# Liquid Armour



## Steve CFC (Aug 11, 2013)

Reading good article on this , how much is it ?
Is it worth doing ?
:mrgreen:


----------



## darylbenfield (Jun 29, 2011)

Try the new Sonax Hybrid NPT


----------



## Bartsimpsonhead (Aug 14, 2011)

Well, if it can stop bullets it'll sure as hell stop stone chips!! :lol:

http://www.bbc.co.uk/news/10569761


----------



## IC_HOTT (May 29, 2010)

Steve CFC said:


> Reading good article on this , how much is it ?
> Is it worth doing ?
> :mrgreen:


What article on what exactly - so few posts for a random topic - are you selling it ? :?


----------



## Steve CFC (Aug 11, 2013)

Liquid Armour , clue is in the title of the thread.
No , not selling it , I read an article on RAC website about it , 5 year protection , keeps car looking gleaming , by all accounts.
I only asked if anyone had used it / knew if any good , ok ?


----------



## Bartsimpsonhead (Aug 14, 2011)

Apart from the anti-stab Kevlar/liquid material and something that coats smartphone screens I've not heard of this before.

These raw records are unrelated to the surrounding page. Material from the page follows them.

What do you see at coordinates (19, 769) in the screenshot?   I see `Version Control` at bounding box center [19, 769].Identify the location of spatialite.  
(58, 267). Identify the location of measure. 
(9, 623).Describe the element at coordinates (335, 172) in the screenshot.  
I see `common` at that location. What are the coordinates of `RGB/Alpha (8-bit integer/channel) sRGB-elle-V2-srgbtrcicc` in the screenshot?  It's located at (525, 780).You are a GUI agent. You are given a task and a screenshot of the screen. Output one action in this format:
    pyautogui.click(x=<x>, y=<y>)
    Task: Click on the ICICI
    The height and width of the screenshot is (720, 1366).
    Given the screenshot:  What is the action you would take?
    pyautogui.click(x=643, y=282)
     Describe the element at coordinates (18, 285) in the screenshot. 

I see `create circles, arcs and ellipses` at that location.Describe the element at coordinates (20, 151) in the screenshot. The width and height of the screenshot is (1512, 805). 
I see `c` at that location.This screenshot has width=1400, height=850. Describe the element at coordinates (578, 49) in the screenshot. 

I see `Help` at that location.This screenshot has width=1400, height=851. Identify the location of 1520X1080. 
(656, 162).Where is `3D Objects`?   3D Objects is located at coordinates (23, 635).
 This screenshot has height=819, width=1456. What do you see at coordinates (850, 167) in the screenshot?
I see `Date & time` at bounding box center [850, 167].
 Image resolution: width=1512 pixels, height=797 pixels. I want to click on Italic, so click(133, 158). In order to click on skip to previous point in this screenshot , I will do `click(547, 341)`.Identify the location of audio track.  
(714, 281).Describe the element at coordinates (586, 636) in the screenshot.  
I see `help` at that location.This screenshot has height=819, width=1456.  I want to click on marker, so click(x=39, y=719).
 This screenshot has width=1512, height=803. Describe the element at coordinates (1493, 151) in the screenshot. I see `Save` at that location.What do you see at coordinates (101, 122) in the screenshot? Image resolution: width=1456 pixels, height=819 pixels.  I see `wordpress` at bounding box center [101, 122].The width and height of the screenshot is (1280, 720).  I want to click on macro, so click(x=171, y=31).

Do you have a link to the review you read or where it's sold? Might help those who don't know about it (like me)


----------



## Steve CFC (Aug 11, 2013)

I've tried to google and dig bit deeper but doesn't seem a lot of info around for it , apart from the link here I read ..
http://www.santanderconsumer.co.uk/wp-c ... y-2012.pdf
sorry for being a bit vague on it , also looking at any other alternative people may highly recommend ..


----------



## IC_HOTT (May 29, 2010)

Steve CFC said:


> I've tried to google and dig bit deeper but doesn't seem a lot of info around for it , apart from the link here I read ..
> http://www.santanderconsumer.co.uk/wp-c ... y-2012.pdf
> sorry for being a bit vague on it , also looking at any other alternative people may highly recommend ..


Well the website mentioned on your link http://www.raccarcare.co.uk/ doesnt work :?


----------



## Bartsimpsonhead (Aug 14, 2011)

So this is a service just offered by the RAC, not available to buy by Joe Public over the counter? Sounds fiddly and complicated.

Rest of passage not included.